The yuan has strengthened 6.7 percent since its de facto peg was ended in June 2010 and the People’s Bank of China set its daily reference rate at a record high of 6.3623 per dollar yesterday. Stronger fixings are bolstering the yuan in Hong Kong, where the currency gained 0.6 percent in the past four days to 6.4700 after a 2.1 percent slide last week that was the biggest loss since offshore trading commenced in the city in July 2010.
“There were quite a number of stop-loss orders last week in the offshore yuan market on macro concerns,” said Nathan Chow, an economist in Hong Kong at DBS Group Holdings Ltd. “The dim sum bonds are largely foreign-exchange plays. The sell-off in offshore yuan has dragged down the bonds’ performance.”
The Deutsche Bank Offshore Renminbi Bond Index has declined 1.1 percent so far this month, poised for the biggest loss since it was introduced at the start of 2011. The HSBC Offshore Renminbi Bond Index slid 0.8 percent, the worst performance since June. Both indexes, along with the BOCHK gauge, are headed the a fourth monthly decline.
“There’s room for dim sum bond yields to rise if appreciation expectations continue to dwindle,” said Steve Wang, the head of fixed-income research in Hong Kong at BOCI Securities, a unit of Bank of China Ltd. “Sentiment remains fragile and volatile.”

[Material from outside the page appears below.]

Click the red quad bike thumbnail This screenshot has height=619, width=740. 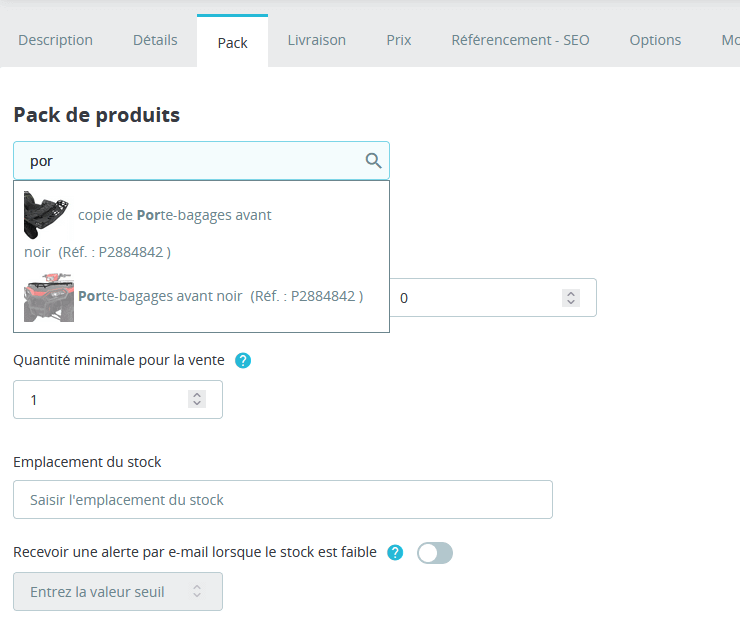pyautogui.click(x=49, y=297)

The International Monetary Fund cut its 2011 and 2012 growth forecasts last week for the world economy to 4 percent, from 4.3 percent and 4.5 percent, respectively. The Washington- based lender’s 2012 projection for China was lowered to 9 percent from 9.5 percent.
The cost of insuring Chinese sovereign bonds against default more than doubled this quarter. Five-year credit-default swaps on the notes jumped 19 basis points to 173 basis points yesterday, the highest level since March 2009, according to data provider CMA, which is owned by CME Group Inc. and compiles prices quoted by dealers in the privately negotiated market. The contracts traded at 84 basis points at the end of June.

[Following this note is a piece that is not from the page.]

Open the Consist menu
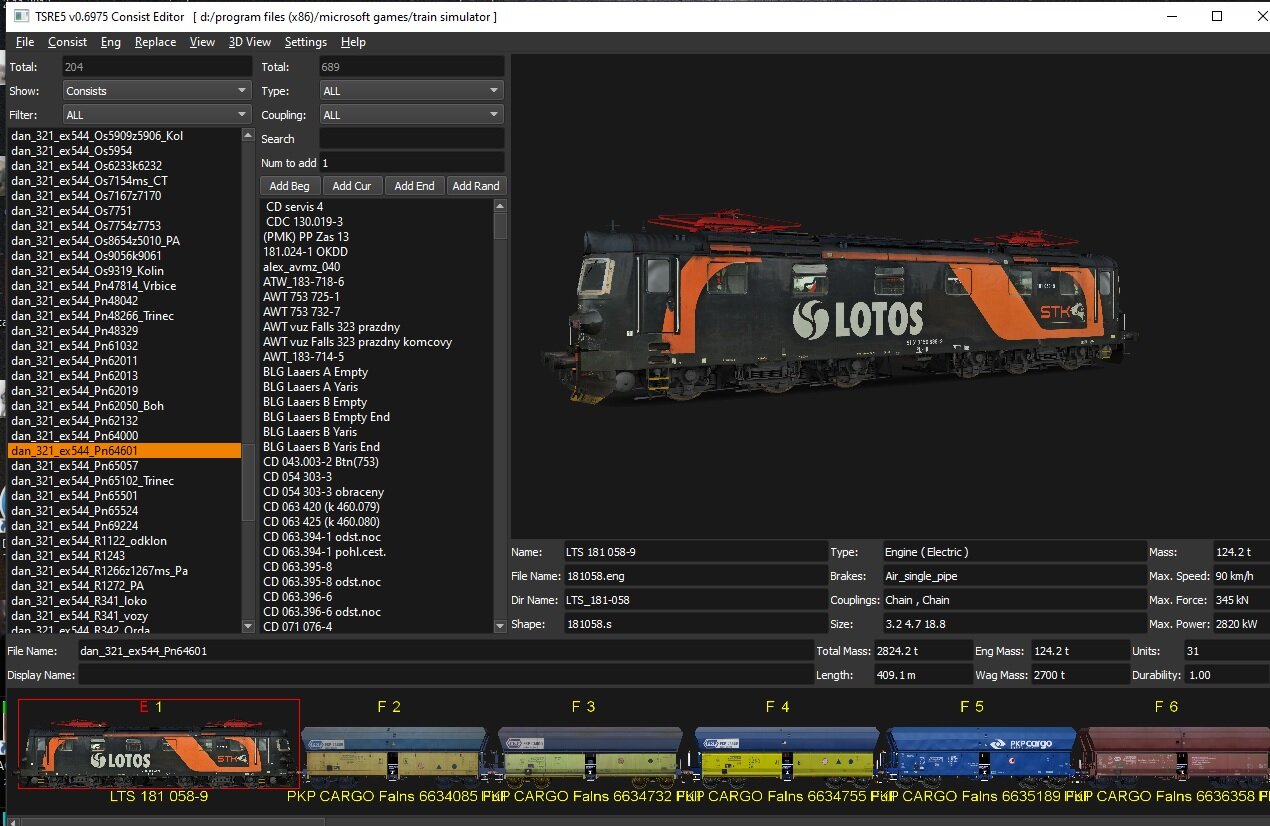pyautogui.click(x=67, y=42)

The yield on China’s 2.48 percent dim sum bonds due in December 2020 fell one basis point, or 0.01 percentage point, this month to 2.35 percent, based on Royal Bank of Scotland Group Plc prices. In the onshore market, which global investors are restricted from investing in, the yield on China’s 10-year notes declined 18 basis points to 3.92 percent, according to Chinabond data.
A more flexible exchange rate would help China slow growth to a more sustainable pace and bring inflation down, Bank of Canada Senior Deputy Governor Tiff Macklem said on Sept. 27 in Vancouver. The government’s top priority will continue to be stabilizing prices, China Central Television reported yesterday, citing Vice Premier Li Keqiang.

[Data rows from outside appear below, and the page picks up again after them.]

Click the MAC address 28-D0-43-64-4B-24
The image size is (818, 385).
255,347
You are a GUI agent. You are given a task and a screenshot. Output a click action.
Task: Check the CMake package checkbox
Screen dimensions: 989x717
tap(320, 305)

The yuan will be “fully convertible” in five years should market reforms go smoothly, Li Daokui, an adviser to the People’s Bank of China, said Sept. 25 in Washington. The currency will strengthen 5.6 percent to 6.06 per dollar by the end of 2012, according to the median estimate of 19 analysts surveyed by Bloomberg.
“Yuan appreciation expectations remain intact,” said Becky Liu, a Hong Kong-based strategist at HSBC Holdings Plc, the top underwriter of the securities this year. “Dim sum bonds yield may trend up but the move will not be massive.”